Instructions to follow — Which lines of the records contain the string "Viewport"? Show each such line in full, matching case exactly.

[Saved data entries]
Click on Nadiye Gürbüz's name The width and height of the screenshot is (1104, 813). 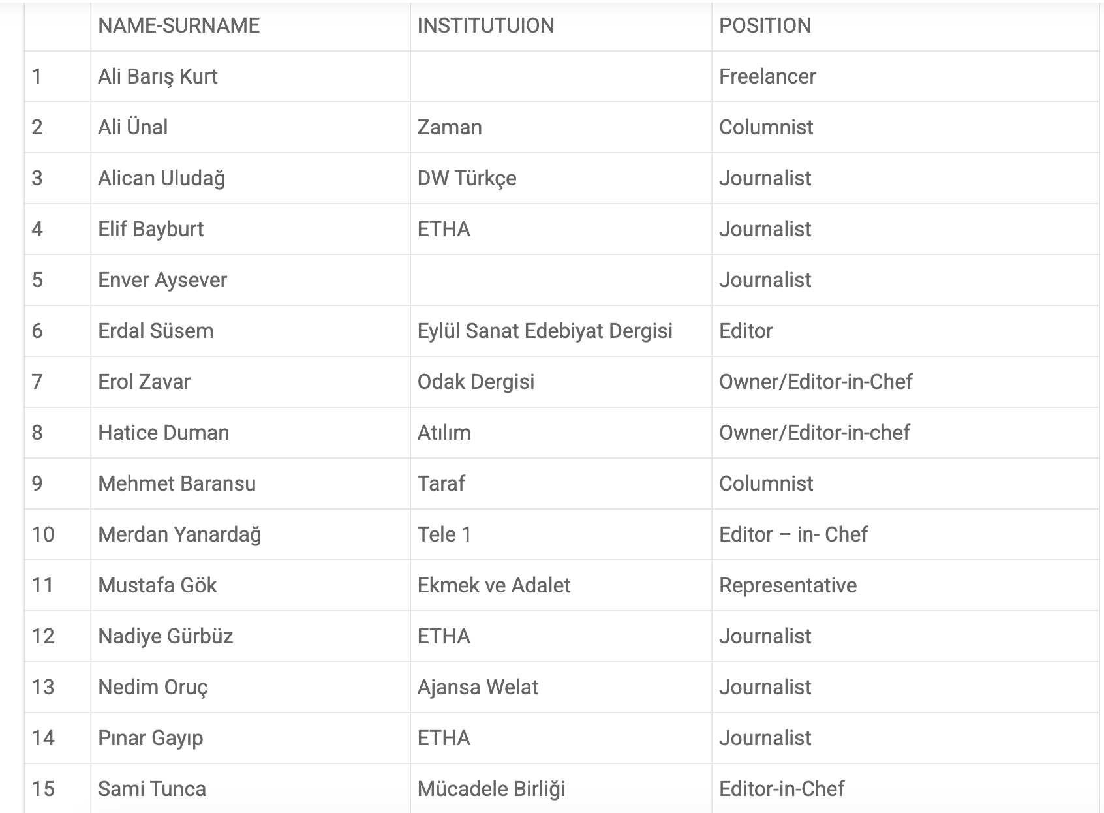click(x=165, y=636)
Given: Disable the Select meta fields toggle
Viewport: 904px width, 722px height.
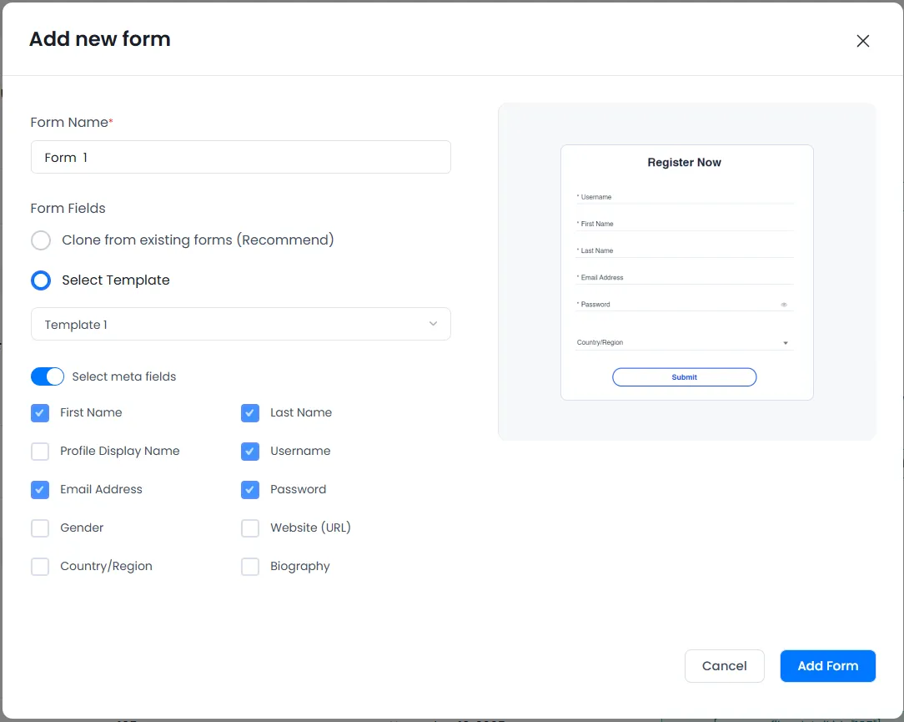Looking at the screenshot, I should [x=48, y=376].
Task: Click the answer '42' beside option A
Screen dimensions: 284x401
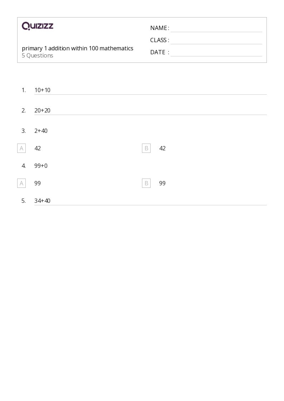Action: (38, 148)
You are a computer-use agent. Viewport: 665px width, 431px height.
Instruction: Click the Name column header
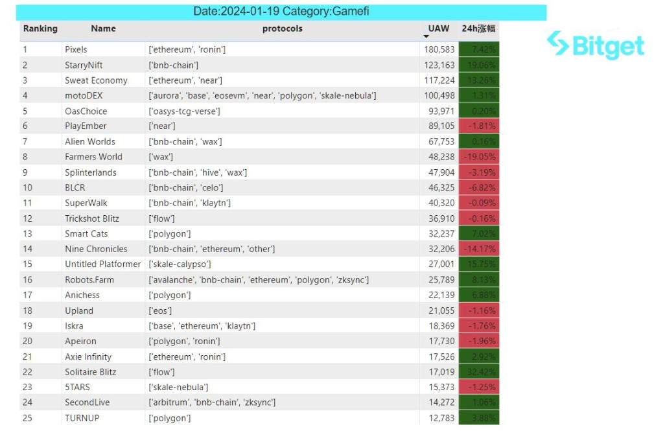point(103,29)
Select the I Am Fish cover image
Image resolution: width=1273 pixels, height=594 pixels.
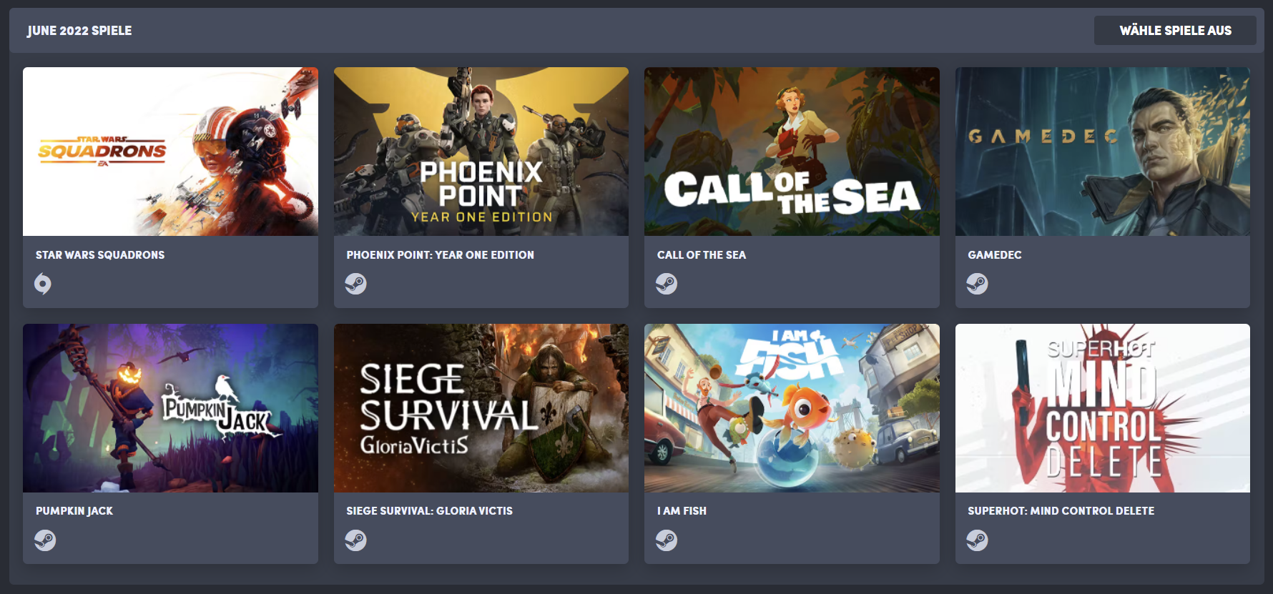(792, 408)
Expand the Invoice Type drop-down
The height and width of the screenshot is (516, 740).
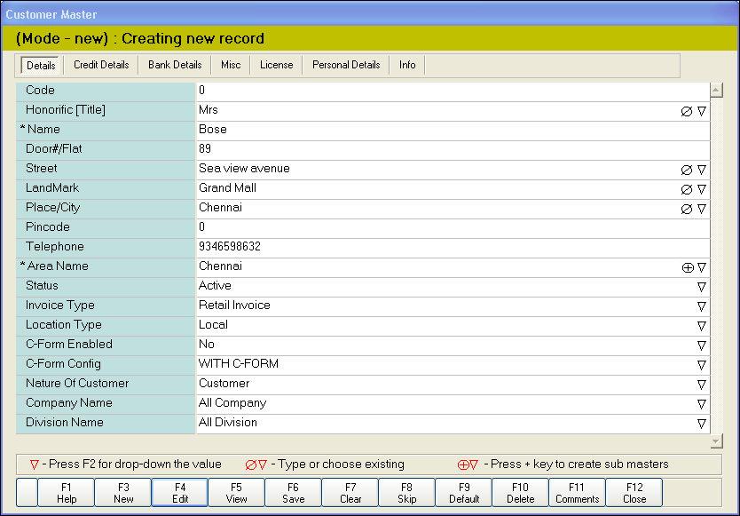tap(701, 306)
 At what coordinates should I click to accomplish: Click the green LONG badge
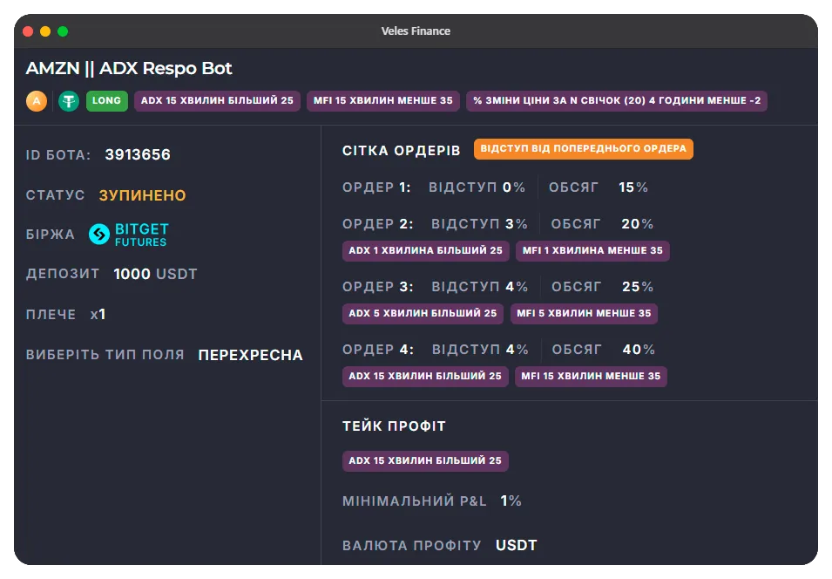pyautogui.click(x=106, y=101)
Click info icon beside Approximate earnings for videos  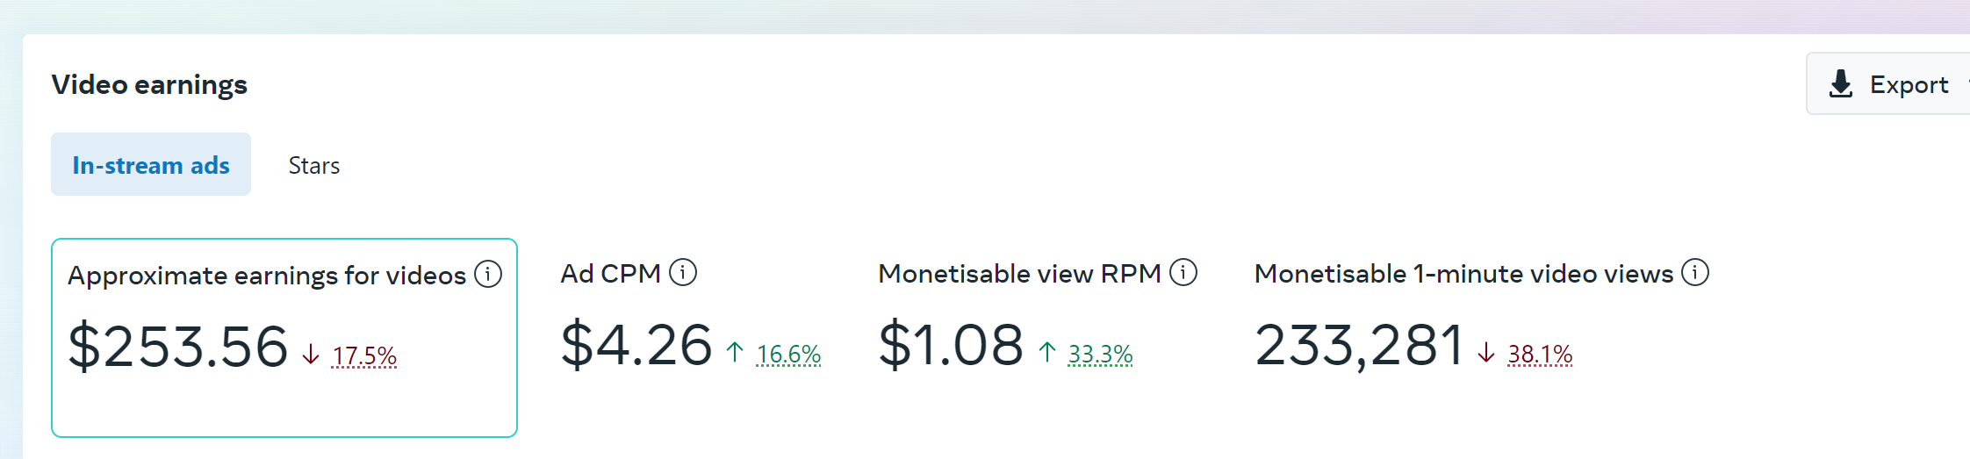coord(488,275)
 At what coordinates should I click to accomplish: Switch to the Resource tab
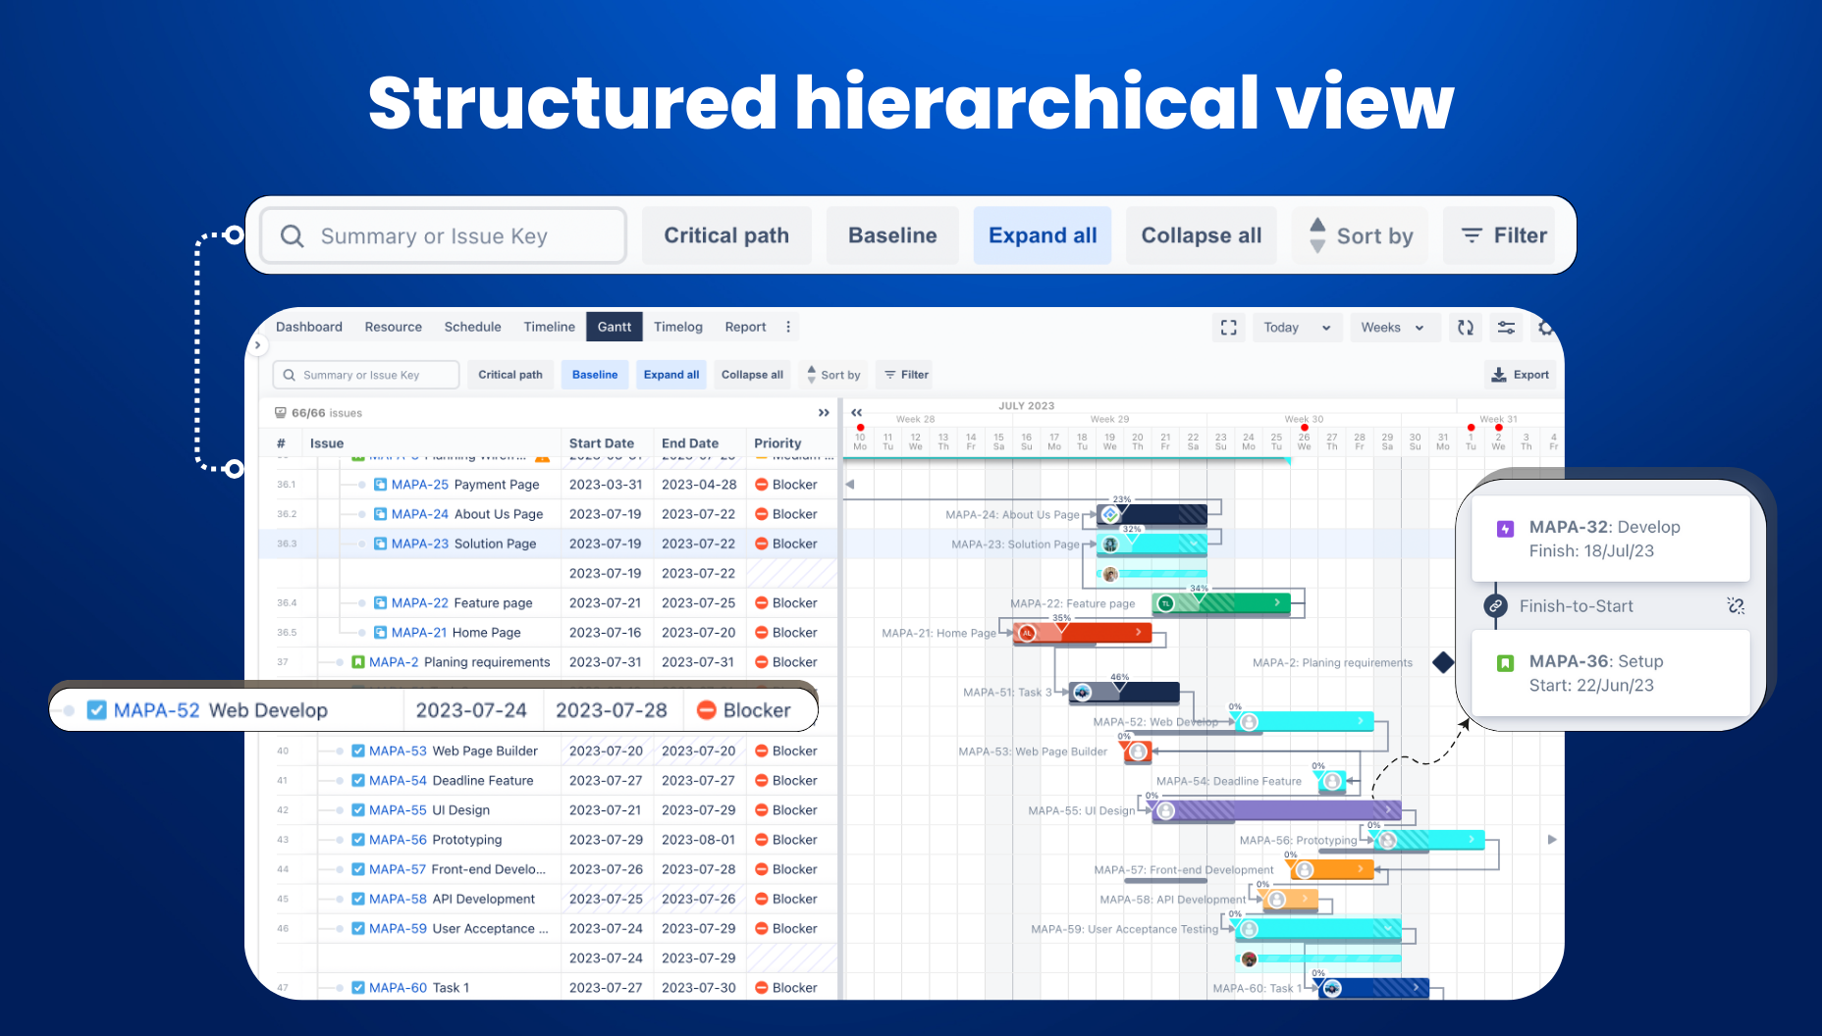393,327
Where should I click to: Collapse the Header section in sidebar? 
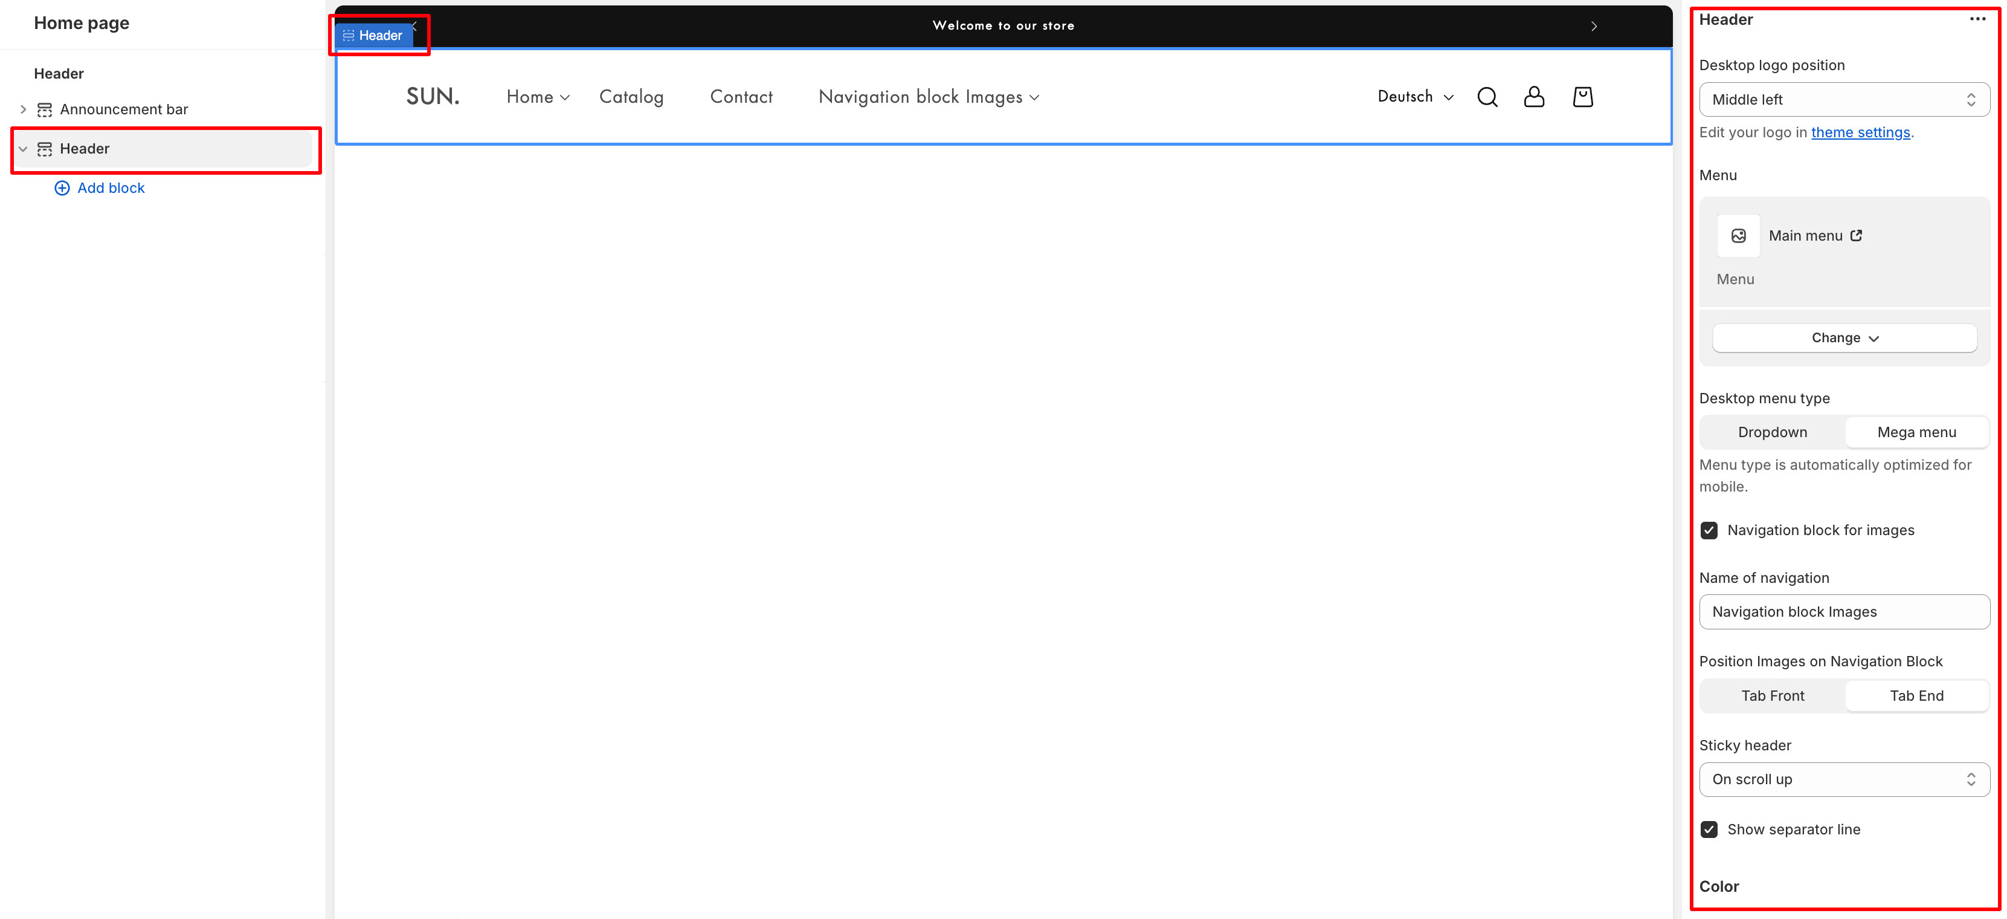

Complete response —
Viewport: 904px width, 722px height.
You are a computer-use agent. Viewport: 665px width, 431px height.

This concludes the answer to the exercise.